--- WHAT THE TASK REQUIRES ---
Leaving out the pictures, print exactly the lines from the one holding "You are a GUI" to the last line of the entries below, both included, and nothing more.
--- DATA EXTRACTS Enclosed Below ---
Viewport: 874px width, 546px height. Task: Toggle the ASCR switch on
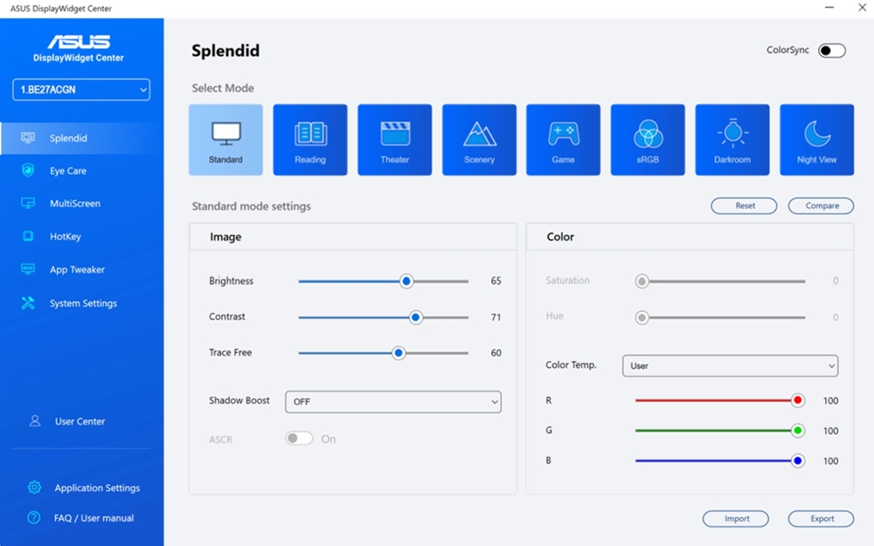pyautogui.click(x=299, y=439)
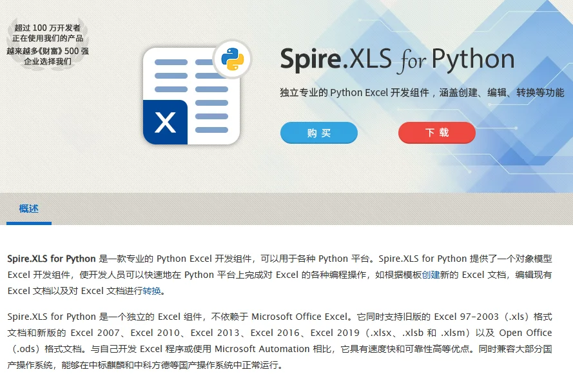This screenshot has height=374, width=573.
Task: Click the blue 购买 button
Action: 318,133
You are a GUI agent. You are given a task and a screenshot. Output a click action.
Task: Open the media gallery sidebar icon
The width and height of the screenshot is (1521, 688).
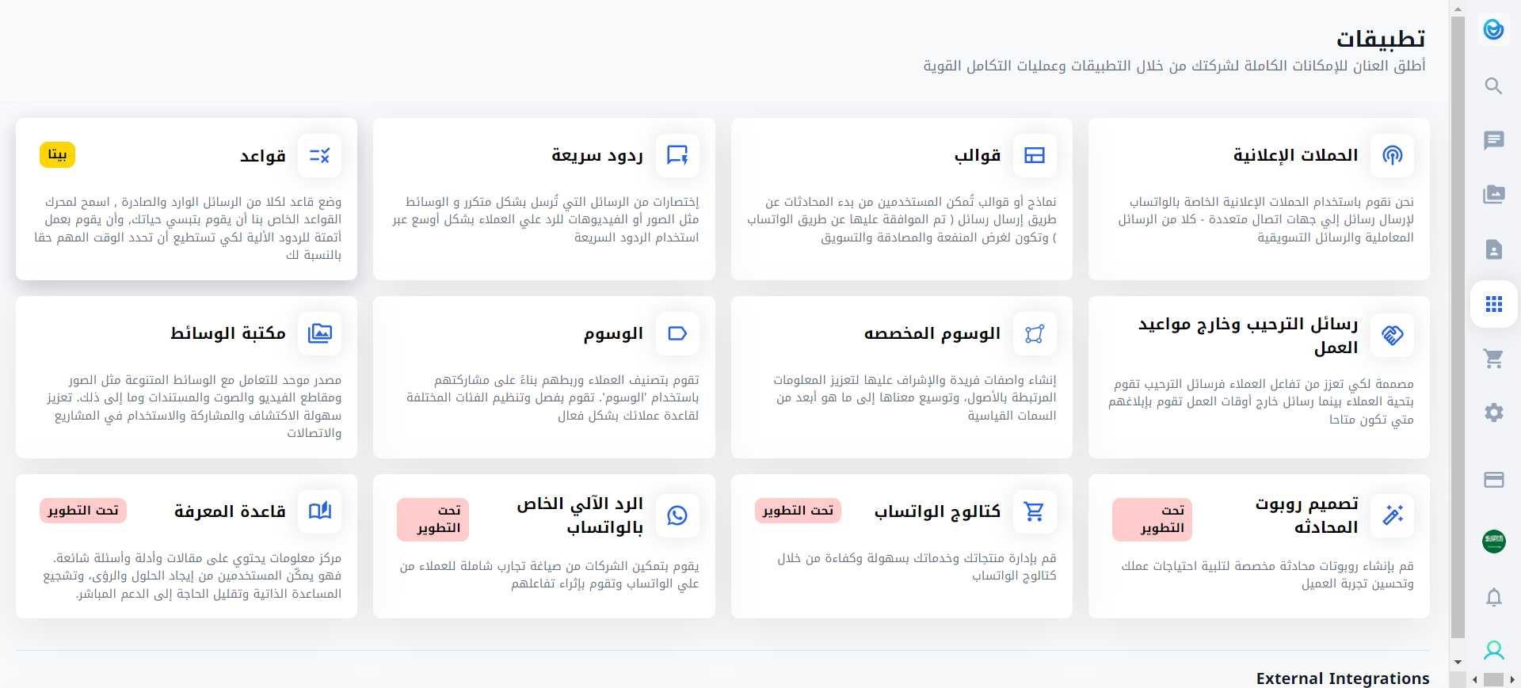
--- End of Enclosed DATA EXTRACTS ---
--- REPLY ---
You are a GUI agent. You are given a task and a screenshot. Output a click action.
Task: Open the media gallery sidebar icon
The width and height of the screenshot is (1521, 688).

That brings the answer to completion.